Technology
18.4.2026
3
min reading time

How the 2026 FIFA World Cup Is Becoming a Live Testbed for Counter‑Drone Security with ONDAS

When the world turns its attention to the 2026 FIFA World Cup this summer, the real security challenge may not come from inside the stadiums—but from the air above them.

Ondas Inc., through its subsidiary Sentrycs, has been selected to deploy counter‑drone protection across most World Cup host venues in the United States, Canada, and Mexico. The deployment will span stadiums, fan zones, and related event sites across 16 host cities, making it one of the most geographically distributed counter‑UAS operations ever undertaken for a civilian event.

The contracts—awarded by federal, state, and local public safety organizations and collectively valued in the millions of dollars—reflect a growing recognition that low‑altitude airspace has become a frontline security concern for major public events.

Securing the “Invisible Perimeter”

Mega‑events have long relied on layered physical security: access control, surveillance cameras, perimeter fencing, and airspace restrictions. Drones have quietly undermined that model.

Inexpensive, widely available, and increasingly capable, commercial drones can bypass physical barriers, disrupt broadcasts, endanger crowds, or trigger mass panic. For an event expected to attract millions of spectators across an entire continent, even a handful of unauthorized drone incidents could cause cascading operational disruptions.

Sentrycs’ solution addresses that risk without resorting to brute force.

Its Cyber‑over‑RF (CoRF) technology passively detects, tracks, and identifies unauthorized drones. When mitigation is required, authorized operators can safely take control of the drone and guide it to a designated landing zone, rather than jamming signals or destroying the aircraft.

That distinction is critical.

Why Non‑Disruptive Matters

Traditional counter‑drone methods—jamming, spoofing, or kinetic interception—carry significant drawbacks in dense, civilian environments. Radio‑frequency jamming can interfere with emergency communications, cellular networks, or broadcast systems. Kinetic solutions risk debris falling into crowded areas.

Sentrycs’ system avoids both.

By operating without jamming or kinetic measures, CoRF is designed to maintain communications continuity and comply with regulatory constraints while operating in urban environments packed with spectators, media infrastructure, and public safety personnel.

That approach has made cyber‑based counter‑drone control increasingly attractive for civil authorities—where proportionality and public safety matter as much as neutralization.

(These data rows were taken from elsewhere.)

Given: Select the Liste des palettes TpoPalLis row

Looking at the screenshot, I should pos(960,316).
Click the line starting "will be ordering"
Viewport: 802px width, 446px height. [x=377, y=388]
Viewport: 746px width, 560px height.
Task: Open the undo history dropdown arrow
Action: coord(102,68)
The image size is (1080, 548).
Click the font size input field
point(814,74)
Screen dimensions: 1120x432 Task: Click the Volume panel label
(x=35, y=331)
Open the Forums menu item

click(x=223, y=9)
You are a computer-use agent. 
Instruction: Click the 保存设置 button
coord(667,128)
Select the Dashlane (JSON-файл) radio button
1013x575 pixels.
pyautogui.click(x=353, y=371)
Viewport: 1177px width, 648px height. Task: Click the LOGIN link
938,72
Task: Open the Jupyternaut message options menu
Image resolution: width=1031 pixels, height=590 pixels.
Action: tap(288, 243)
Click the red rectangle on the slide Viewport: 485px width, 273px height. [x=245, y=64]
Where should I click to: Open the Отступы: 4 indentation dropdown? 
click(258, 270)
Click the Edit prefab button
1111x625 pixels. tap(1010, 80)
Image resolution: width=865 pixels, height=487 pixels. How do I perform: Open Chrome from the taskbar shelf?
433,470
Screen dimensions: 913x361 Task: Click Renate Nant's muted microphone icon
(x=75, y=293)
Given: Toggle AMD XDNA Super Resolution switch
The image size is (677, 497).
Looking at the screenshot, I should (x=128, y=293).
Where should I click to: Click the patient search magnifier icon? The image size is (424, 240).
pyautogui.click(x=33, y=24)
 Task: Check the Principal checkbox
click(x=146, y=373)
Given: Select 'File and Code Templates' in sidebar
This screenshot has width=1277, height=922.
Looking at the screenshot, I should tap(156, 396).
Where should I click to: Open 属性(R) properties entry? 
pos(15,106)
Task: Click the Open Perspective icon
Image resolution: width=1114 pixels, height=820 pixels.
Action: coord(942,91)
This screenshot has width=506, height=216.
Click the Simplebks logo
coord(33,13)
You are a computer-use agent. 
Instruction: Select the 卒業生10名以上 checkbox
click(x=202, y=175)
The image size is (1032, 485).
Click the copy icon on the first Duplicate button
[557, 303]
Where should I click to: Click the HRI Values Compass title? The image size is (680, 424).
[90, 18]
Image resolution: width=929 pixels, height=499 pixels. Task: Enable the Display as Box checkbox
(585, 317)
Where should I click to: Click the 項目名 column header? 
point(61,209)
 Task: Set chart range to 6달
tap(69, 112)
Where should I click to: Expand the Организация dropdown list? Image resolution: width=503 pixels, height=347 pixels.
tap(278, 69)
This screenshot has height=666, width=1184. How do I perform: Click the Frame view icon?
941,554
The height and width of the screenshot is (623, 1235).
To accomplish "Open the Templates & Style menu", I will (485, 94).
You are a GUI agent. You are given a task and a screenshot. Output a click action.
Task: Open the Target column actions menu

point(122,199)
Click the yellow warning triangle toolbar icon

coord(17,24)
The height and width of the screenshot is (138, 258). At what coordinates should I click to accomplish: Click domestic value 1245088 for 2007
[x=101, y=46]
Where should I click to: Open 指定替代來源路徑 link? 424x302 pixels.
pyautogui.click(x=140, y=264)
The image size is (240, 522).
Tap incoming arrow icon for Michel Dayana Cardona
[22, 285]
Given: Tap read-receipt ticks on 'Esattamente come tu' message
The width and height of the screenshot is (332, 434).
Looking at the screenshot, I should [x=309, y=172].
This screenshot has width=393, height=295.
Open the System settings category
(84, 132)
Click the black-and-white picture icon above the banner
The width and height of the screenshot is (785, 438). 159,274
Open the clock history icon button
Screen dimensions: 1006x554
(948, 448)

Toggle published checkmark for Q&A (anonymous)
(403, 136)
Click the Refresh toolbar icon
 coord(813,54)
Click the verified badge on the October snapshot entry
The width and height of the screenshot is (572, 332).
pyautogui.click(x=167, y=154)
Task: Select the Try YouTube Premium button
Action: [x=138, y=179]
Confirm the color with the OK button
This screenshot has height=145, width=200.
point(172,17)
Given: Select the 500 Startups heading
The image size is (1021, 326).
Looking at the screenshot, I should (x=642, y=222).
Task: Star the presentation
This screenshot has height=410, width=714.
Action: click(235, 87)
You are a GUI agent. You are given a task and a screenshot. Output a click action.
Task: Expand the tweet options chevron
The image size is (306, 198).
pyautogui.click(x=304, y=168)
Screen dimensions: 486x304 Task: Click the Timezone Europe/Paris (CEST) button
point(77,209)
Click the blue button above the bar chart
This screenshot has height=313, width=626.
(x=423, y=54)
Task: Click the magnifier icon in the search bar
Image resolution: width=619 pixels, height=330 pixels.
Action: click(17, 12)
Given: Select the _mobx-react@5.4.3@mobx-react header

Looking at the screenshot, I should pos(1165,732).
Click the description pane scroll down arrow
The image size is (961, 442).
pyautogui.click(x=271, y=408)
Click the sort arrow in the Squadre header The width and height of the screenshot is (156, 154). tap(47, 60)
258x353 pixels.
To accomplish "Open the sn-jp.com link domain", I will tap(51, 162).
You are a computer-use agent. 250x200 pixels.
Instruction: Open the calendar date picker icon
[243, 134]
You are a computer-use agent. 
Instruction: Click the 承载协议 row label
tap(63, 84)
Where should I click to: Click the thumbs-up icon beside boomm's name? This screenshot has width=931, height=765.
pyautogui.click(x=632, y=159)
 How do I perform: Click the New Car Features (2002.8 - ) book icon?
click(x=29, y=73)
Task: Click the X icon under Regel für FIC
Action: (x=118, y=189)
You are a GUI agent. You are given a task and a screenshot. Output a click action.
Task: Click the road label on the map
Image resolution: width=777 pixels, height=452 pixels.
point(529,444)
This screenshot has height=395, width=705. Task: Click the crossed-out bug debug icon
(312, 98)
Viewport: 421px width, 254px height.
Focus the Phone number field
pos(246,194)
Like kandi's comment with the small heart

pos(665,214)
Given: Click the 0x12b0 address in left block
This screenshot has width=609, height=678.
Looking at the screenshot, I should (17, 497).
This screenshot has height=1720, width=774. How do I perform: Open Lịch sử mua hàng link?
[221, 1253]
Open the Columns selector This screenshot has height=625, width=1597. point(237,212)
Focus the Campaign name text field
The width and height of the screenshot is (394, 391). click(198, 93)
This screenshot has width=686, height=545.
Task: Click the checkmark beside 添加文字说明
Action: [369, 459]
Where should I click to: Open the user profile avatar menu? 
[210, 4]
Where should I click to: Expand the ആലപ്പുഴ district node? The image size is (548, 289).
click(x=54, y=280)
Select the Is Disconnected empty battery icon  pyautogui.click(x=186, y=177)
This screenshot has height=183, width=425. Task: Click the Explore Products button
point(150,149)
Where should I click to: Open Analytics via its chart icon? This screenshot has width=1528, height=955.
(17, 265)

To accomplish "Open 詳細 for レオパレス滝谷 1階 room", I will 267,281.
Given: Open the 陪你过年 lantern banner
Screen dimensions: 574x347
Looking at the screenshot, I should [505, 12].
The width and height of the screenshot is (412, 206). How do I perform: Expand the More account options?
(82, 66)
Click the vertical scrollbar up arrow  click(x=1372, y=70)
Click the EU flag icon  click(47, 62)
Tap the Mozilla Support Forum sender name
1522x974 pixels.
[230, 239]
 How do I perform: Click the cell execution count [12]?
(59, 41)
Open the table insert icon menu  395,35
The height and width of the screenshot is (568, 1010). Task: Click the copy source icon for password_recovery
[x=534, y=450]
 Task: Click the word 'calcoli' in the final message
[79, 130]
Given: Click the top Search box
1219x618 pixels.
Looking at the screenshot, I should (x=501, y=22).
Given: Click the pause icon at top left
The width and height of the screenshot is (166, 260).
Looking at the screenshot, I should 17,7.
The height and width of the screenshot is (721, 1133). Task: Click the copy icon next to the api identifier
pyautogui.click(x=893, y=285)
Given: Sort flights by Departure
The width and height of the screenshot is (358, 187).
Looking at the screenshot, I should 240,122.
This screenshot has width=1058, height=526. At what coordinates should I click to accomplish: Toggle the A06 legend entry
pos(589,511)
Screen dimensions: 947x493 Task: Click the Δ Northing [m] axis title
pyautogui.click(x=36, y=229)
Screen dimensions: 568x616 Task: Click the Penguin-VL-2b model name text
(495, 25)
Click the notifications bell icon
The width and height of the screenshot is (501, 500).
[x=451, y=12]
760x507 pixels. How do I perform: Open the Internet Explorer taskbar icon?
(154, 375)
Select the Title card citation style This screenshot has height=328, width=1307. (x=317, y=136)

A Continental‑Scale Security Challenge

The 2026 FIFA World Cup is unlike previous tournaments in scope. Matches will be spread across North America, often occurring simultaneously. Securing lower airspace in such a distributed environment requires standardized, interoperable tools that can integrate into local and federal security frameworks.

“Securing the lower airspace across multiple venues simultaneously presents a unique operational challenge,” said Eric Brock, Chairman and CEO of Ondas, underscoring the need for coordinated, regulation‑compliant counter‑drone capabilities.

The deployment also reflects a broader trend: counter‑UAS is no longer a niche military capability. It is becoming part of event security infrastructure, alongside cameras, access systems, and emergency response networks.

More Than Just Stadium Security

For Ondas, the World Cup deployment is not only a revenue milestone—it is a proof point.

Sentrycs is positioned as part of Ondas Autonomous Systems, a broader portfolio that combines aerial, ground‑based, and sensing technologies into what executives describe as a unified security architecture. According to Oshri Lugassy, Co‑CEO of Ondas Autonomous Systems, demand is rising for multi‑layered solutions that address both aerial and ground‑based threats in complex environments.

Large‑scale events provide a rare opportunity to demonstrate such systems under real‑world conditions, high public visibility, and intense regulatory scrutiny.

The Bigger Signal

The decision to secure the 2026 World Cup with non‑disruptive, cyber‑based counter‑drone technology sends a clear signal to security agencies worldwide.

The future of airspace protection—especially in civilian contexts—will not be loud, kinetic, or visible. It will be quiet, digital, and controlled, operating in parallel with everyday communications rather than overpowering them.

As millions cheer inside the stadiums this summer, the success of the tournament may hinge on security systems the public never sees—silently guarding the airspace overhead.